** EXERCISE INPUT follows **
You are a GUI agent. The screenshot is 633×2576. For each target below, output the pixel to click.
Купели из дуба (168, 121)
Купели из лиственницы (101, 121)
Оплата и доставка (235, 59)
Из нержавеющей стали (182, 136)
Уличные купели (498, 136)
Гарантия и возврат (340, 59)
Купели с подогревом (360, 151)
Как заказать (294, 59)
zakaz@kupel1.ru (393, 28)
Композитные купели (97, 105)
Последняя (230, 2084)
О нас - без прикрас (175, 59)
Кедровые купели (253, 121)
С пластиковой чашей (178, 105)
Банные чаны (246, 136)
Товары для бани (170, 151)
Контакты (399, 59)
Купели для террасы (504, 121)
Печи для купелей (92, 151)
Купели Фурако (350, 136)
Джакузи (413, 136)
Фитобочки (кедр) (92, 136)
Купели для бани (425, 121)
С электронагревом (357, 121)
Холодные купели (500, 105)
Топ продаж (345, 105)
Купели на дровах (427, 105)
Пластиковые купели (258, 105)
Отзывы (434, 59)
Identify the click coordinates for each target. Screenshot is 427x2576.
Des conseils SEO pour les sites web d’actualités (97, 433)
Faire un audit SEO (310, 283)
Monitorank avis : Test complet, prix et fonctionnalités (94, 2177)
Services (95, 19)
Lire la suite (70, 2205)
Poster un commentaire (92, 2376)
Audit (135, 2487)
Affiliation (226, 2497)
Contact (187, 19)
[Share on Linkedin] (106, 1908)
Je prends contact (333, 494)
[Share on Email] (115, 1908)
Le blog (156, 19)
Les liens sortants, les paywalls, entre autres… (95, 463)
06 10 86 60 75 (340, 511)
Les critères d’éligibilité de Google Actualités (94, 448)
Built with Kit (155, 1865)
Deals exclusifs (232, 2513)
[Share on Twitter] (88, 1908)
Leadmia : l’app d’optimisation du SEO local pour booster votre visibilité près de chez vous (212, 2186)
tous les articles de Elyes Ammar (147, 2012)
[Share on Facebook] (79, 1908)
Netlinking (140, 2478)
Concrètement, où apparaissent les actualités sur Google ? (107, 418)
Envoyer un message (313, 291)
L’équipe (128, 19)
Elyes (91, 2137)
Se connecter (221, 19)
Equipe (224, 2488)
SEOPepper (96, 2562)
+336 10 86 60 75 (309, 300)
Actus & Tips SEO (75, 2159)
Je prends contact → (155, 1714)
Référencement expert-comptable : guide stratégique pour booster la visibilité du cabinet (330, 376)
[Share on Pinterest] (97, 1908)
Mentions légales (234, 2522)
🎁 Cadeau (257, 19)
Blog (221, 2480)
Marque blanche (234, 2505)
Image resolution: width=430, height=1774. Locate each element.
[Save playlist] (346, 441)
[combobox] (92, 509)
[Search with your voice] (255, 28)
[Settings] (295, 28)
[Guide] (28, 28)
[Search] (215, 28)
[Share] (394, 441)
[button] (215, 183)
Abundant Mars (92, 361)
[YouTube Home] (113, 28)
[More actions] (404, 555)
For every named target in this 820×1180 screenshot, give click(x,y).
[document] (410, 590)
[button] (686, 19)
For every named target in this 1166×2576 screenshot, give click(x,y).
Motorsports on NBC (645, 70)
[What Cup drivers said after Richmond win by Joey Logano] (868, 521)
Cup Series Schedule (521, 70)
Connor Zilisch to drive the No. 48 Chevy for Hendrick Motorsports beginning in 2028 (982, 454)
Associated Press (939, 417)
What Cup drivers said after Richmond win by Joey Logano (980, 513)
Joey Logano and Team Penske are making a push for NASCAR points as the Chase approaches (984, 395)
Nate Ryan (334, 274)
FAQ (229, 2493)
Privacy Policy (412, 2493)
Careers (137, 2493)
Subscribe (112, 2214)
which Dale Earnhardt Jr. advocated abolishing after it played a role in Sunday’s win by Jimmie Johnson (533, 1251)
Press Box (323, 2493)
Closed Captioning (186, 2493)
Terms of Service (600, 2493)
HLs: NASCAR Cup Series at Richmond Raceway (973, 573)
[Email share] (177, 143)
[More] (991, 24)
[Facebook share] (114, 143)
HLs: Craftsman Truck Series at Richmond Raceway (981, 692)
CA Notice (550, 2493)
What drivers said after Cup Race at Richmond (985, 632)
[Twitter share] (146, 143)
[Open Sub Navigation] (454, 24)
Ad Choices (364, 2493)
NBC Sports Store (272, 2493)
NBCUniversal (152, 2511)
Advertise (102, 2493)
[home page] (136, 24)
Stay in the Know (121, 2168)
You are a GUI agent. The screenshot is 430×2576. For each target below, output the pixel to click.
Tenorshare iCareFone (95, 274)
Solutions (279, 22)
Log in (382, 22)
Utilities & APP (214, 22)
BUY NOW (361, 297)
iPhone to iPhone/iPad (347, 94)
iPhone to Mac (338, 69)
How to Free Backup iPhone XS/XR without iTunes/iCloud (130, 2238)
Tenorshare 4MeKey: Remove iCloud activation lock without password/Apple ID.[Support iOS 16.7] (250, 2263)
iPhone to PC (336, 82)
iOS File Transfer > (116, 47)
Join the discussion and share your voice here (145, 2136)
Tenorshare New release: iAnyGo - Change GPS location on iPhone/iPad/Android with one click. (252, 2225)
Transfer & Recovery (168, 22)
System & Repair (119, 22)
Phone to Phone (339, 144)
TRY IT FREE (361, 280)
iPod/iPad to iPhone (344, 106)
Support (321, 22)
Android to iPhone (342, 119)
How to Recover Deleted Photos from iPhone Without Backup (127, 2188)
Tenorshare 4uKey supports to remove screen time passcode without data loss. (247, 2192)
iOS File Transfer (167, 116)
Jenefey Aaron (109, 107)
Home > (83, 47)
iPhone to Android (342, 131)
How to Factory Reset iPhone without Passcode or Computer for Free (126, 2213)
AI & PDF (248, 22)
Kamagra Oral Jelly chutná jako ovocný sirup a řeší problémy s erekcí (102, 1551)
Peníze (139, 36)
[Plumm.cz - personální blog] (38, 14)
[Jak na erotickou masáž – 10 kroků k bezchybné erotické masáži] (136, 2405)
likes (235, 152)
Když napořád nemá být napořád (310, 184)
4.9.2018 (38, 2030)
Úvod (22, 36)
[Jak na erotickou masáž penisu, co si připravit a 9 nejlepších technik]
** End of EXERCISE INPUT **
Transcribe the data above in full, exactly as it appears.

You are a GUI agent. The screenshot is 633×2576. For each target below, output the pixel to click.
Купели из дуба (168, 121)
Купели из лиственницы (101, 121)
Оплата и доставка (235, 59)
Из нержавеющей стали (182, 136)
Уличные купели (498, 136)
Гарантия и возврат (340, 59)
Купели с подогревом (360, 151)
Как заказать (294, 59)
zakaz@kupel1.ru (393, 28)
Композитные купели (97, 105)
Последняя (230, 2084)
О нас - без прикрас (175, 59)
Кедровые купели (253, 121)
С пластиковой чашей (178, 105)
Банные чаны (246, 136)
Товары для бани (170, 151)
Контакты (399, 59)
Купели для террасы (504, 121)
Печи для купелей (92, 151)
Купели Фурако (350, 136)
Джакузи (413, 136)
Фитобочки (кедр) (92, 136)
Купели для бани (425, 121)
С электронагревом (357, 121)
Холодные купели (500, 105)
Топ продаж (345, 105)
Купели на дровах (427, 105)
Пластиковые купели (258, 105)
Отзывы (434, 59)
Identify the click coordinates for each target. Screenshot is 427x2576.
Des conseils SEO pour les sites web d’actualités (97, 433)
Faire un audit SEO (310, 283)
Monitorank avis : Test complet, prix et fonctionnalités (94, 2177)
Services (95, 19)
Lire la suite (70, 2205)
Poster un commentaire (92, 2376)
Audit (135, 2487)
Affiliation (226, 2497)
Contact (187, 19)
[Share on Linkedin] (106, 1908)
Je prends contact (333, 494)
[Share on Email] (115, 1908)
Le blog (156, 19)
Les liens sortants, les paywalls, entre autres… (95, 463)
06 10 86 60 75 (340, 511)
Les critères d’éligibilité de Google Actualités (94, 448)
Built with Kit (155, 1865)
Deals exclusifs (232, 2513)
[Share on Twitter] (88, 1908)
Leadmia : l’app d’optimisation du SEO local pour booster votre visibilité près de chez vous (212, 2186)
tous les articles de Elyes Ammar (147, 2012)
[Share on Facebook] (79, 1908)
Netlinking (140, 2478)
Concrètement, où apparaissent les actualités sur Google ? (107, 418)
Envoyer un message (313, 291)
L’équipe (128, 19)
Elyes (91, 2137)
Se connecter (221, 19)
Equipe (224, 2488)
SEOPepper (96, 2562)
+336 10 86 60 75 (309, 300)
Actus & Tips SEO (75, 2159)
Je prends contact → (155, 1714)
Référencement expert-comptable : guide stratégique pour booster la visibilité du cabinet (330, 376)
[Share on Pinterest] (97, 1908)
Mentions légales (234, 2522)
🎁 Cadeau (257, 19)
Blog (221, 2480)
Marque blanche (234, 2505)
Image resolution: width=430, height=1774. Locate each element.
[Save playlist] (346, 441)
[combobox] (92, 509)
[Search with your voice] (255, 28)
[Settings] (295, 28)
[Guide] (28, 28)
[Search] (215, 28)
[Share] (394, 441)
[button] (215, 183)
Abundant Mars (92, 361)
[YouTube Home] (113, 28)
[More actions] (404, 555)
For every named target in this 820×1180 screenshot, give click(x,y).
[document] (410, 590)
[button] (686, 19)
For every named target in this 1166×2576 screenshot, give click(x,y).
Motorsports on NBC (645, 70)
[What Cup drivers said after Richmond win by Joey Logano] (868, 521)
Cup Series Schedule (521, 70)
Connor Zilisch to drive the No. 48 Chevy for Hendrick Motorsports beginning in 2028 (982, 454)
Associated Press (939, 417)
What Cup drivers said after Richmond win by Joey Logano (980, 513)
Joey Logano and Team Penske are making a push for NASCAR points as the Chase approaches (984, 395)
Nate Ryan (334, 274)
FAQ (229, 2493)
Privacy Policy (412, 2493)
Careers (137, 2493)
Subscribe (112, 2214)
which Dale Earnhardt Jr. advocated abolishing after it played a role in Sunday’s win by Jimmie Johnson (533, 1251)
Press Box (323, 2493)
Closed Captioning (186, 2493)
Terms of Service (600, 2493)
HLs: NASCAR Cup Series at Richmond Raceway (973, 573)
[Email share] (177, 143)
[More] (991, 24)
[Facebook share] (114, 143)
HLs: Craftsman Truck Series at Richmond Raceway (981, 692)
CA Notice (550, 2493)
What drivers said after Cup Race at Richmond (985, 632)
[Twitter share] (146, 143)
[Open Sub Navigation] (454, 24)
Ad Choices (364, 2493)
NBC Sports Store (272, 2493)
NBCUniversal (152, 2511)
Advertise (102, 2493)
[home page] (136, 24)
Stay in the Know (121, 2168)
You are a GUI agent. The screenshot is 430×2576. For each target below, output the pixel to click.
Tenorshare iCareFone (95, 274)
Solutions (279, 22)
Log in (382, 22)
Utilities & APP (214, 22)
BUY NOW (361, 297)
iPhone to iPhone/iPad (347, 94)
iPhone to Mac (338, 69)
How to Free Backup iPhone XS/XR without iTunes/iCloud (130, 2238)
Tenorshare 4MeKey: Remove iCloud activation lock without password/Apple ID.[Support iOS 16.7] (250, 2263)
iPhone to PC (336, 82)
iOS File Transfer > (116, 47)
Join the discussion and share your voice here (145, 2136)
Tenorshare New release: iAnyGo - Change GPS location on iPhone/iPad/Android with one click. (252, 2225)
Transfer & Recovery (168, 22)
System & Repair (119, 22)
Phone to Phone (339, 144)
TRY IT FREE (361, 280)
iPod/iPad to iPhone (344, 106)
Support (321, 22)
Android to iPhone (342, 119)
How to Recover Deleted Photos from iPhone Without Backup (127, 2188)
Tenorshare 4uKey supports to remove screen time passcode without data loss. (247, 2192)
iOS File Transfer (167, 116)
Jenefey Aaron (109, 107)
Home > (83, 47)
iPhone to Android (342, 131)
How to Factory Reset iPhone without Passcode or Computer for Free (126, 2213)
AI & PDF (248, 22)
Kamagra Oral Jelly chutná jako ovocný sirup a řeší problémy s erekcí (102, 1551)
Peníze (139, 36)
[Plumm.cz - personální blog] (38, 14)
[Jak na erotickou masáž – 10 kroků k bezchybné erotické masáži] (136, 2405)
likes (235, 152)
Když napořád nemá být napořád (310, 184)
4.9.2018 (38, 2030)
Úvod (22, 36)
[Jak na erotickou masáž penisu, co si připravit a 9 nejlepších technik]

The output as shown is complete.